Un elmo di bronzo, anelli d’oro, perle di ambra e vetro, lamine dorate di varie forme e dimensioni, piatti e un vaso da vino in bronzo, oltre a un kantharos (coppa) d’argento. È il ricco corredo trovato non lontano dalla città di Struga, in Macedonia del Nord, all’interno della tomba di un personaggio eminente vissuto nel VI secolo a.C., con ogni probabilità membro dell‘élite che all’epoca governava la regione.

Un elmo scoperto durante i lavori agricoli
La scoperta è avvenuta durante gli scavi in corso nell’ambito delle ricerche archeologiche condotte dal Museo archeologico di Skopje a seguito del rinvenimento casuale, nel 2020, di un elmo di bronzo. Il reperto era stato consegnato al Museo Nazionale di Ocrida; quindi nel 2023 col consenso del proprietario dell’area agricola, Shefit Shemshedini, sono iniziati gli scavi, che hanno riportato in luce l’attuale necropoli.

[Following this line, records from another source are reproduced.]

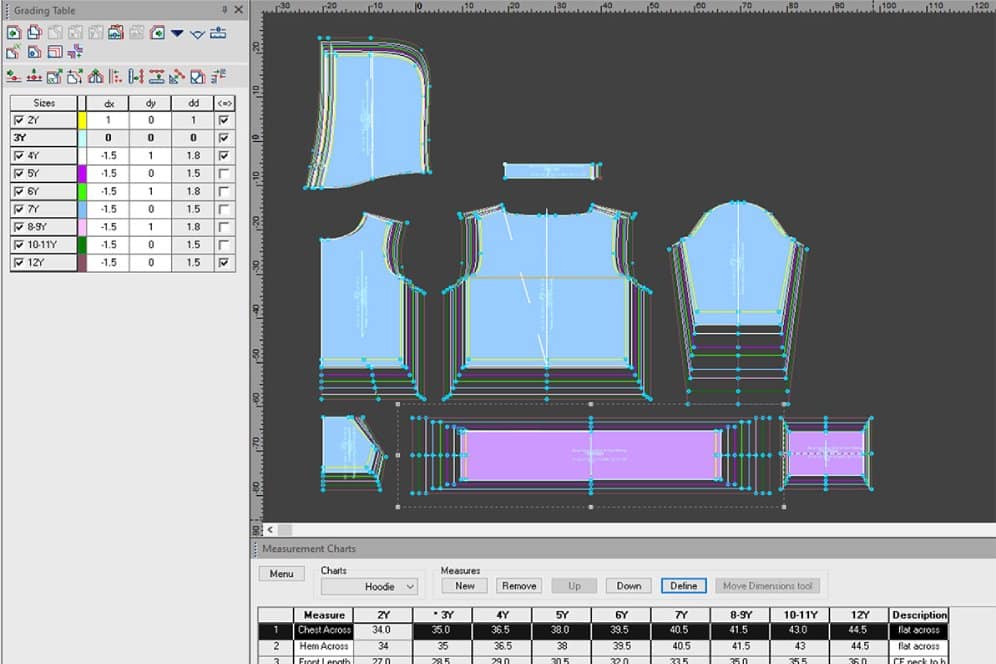Click the vertical bar with red double arrow icon

[136, 77]
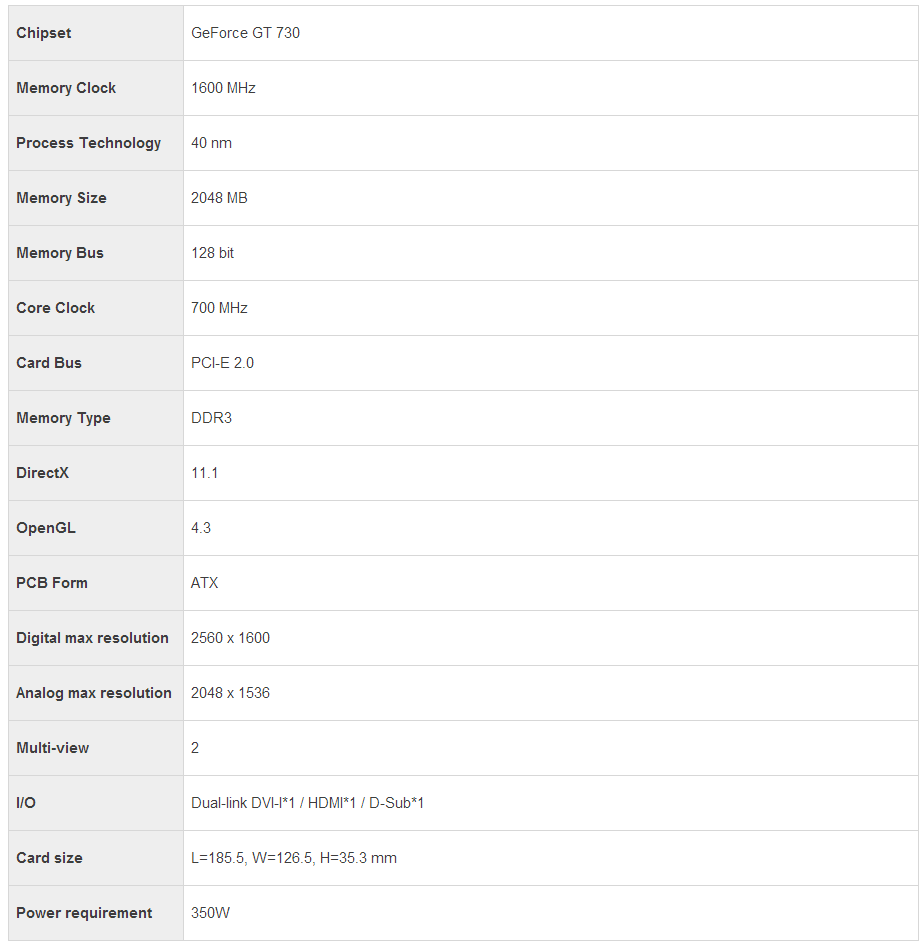Click the Process Technology label
Viewport: 923px width, 942px height.
88,143
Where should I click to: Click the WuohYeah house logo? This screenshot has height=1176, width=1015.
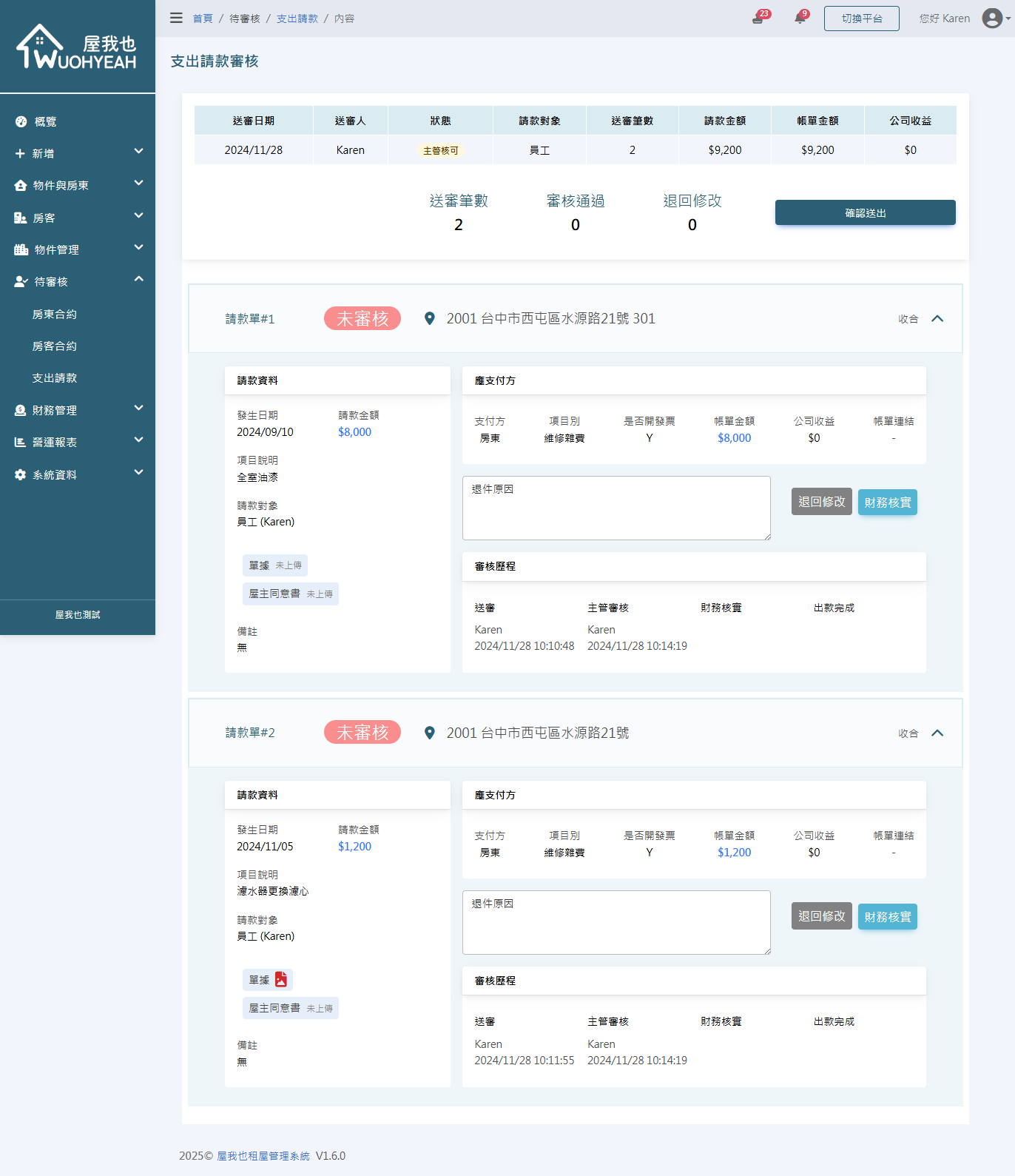click(x=77, y=47)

Nell’area finora sono state trovate due tombe, una delle quali – lunga 7 metri, larga 4 e profonda 5 – custodiva appunto i preziosi oggetti, in tutto un’ottantina, presentati ufficialmente nei giorni scorsi dal ministro della Cultura e del Turismo macedone Zoran Ljutkov. Il ministro ha spiegato che la necropoli di Ocrida-Struga risale al periodo arcaico (VI secolo a.C.) e per molti aspetti somiglia alla più famosa necropoli di Trebeništa, risalente al VII-VI secolo a.C., che si trova a pochi chilometri di distanza.

“Le scoperte che oggi presentiamo sono il risultato degli ultimi scavi archeologici che fanno luce sulla vita delle civiltà che hanno lasciato tracce del nostro passato, e la cui influenza è ancora oggi significativa per la comprensione del contesto storico”, ha commentato il ministro Ljutkov. Il quale ha aggiunto che si tratta di un “grande successo scientifico e di ricerca” che “non solo getta nuova luce sulla storia archeologica della Macedonia del Nord”, ma rappresenta “un contributo significativo” al patrimonio archeologico europeo e mondiale.
L’archeologo: “Una tomba di dimensioni impressionanti”

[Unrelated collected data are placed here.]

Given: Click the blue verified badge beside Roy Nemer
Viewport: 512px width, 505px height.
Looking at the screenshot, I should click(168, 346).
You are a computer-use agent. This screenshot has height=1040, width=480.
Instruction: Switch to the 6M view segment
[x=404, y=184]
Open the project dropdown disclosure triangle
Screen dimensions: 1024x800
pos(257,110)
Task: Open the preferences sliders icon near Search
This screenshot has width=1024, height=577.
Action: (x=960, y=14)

L’archeologo Pero Ardjanliev, curatore del Museo archeologico di Skopje e responsabile dello scavo, ha definito la scoperta “epocale” per la Macedonia e di quelle che accadono “una volta ogni secolo”:
“All’interno del complesso tombale è stato rinvenuto un elmo di bronzo, anelli d’oro, vaghi d’ambra e di vetro, lamine d’oro di varie forme e con diverse decorazioni. E poi ancora spilloni d’argento, un vaso da vino in bronzo, un kantharos (coppa) d’argento, lastre di bronzo: tutti reperti che verranno conservati e presentati al pubblico. L’architettura della tomba è davvero impressionante e in termini di dimensioni supera tutte le tombe arcaiche finora scoperte nei Balcani”.

Il riferimento è a tombe come quella citata di Trebeništa, quelle di Gorna Porta, Radolišta (sempre nel territorio di Ocrida-Struga) e, in Grecia, di Archontiko e Sindos, tutte caratterizzate da ricchi corredi che suggeriscono la presenza di un’élite molto attiva, facoltosa e ben organizzata.

“Preservare il nostro patrimonio culturale non è solo un nostro obbligo, ma anche una responsabilità nei confronti delle generazioni future. Con queste scoperte non stiamo solo migliorando la conoscenza del nostro contesto storico, ma anche rafforzando il nostro ruolo sulla scena archeologica regionale, balcanica ed europea”, ha concluso il ministro Ljutkov.
Tutti i reperti saranno restaurati e studiati, quindi verranno conservati ed esposti nel Museo Archeologico di Skopje.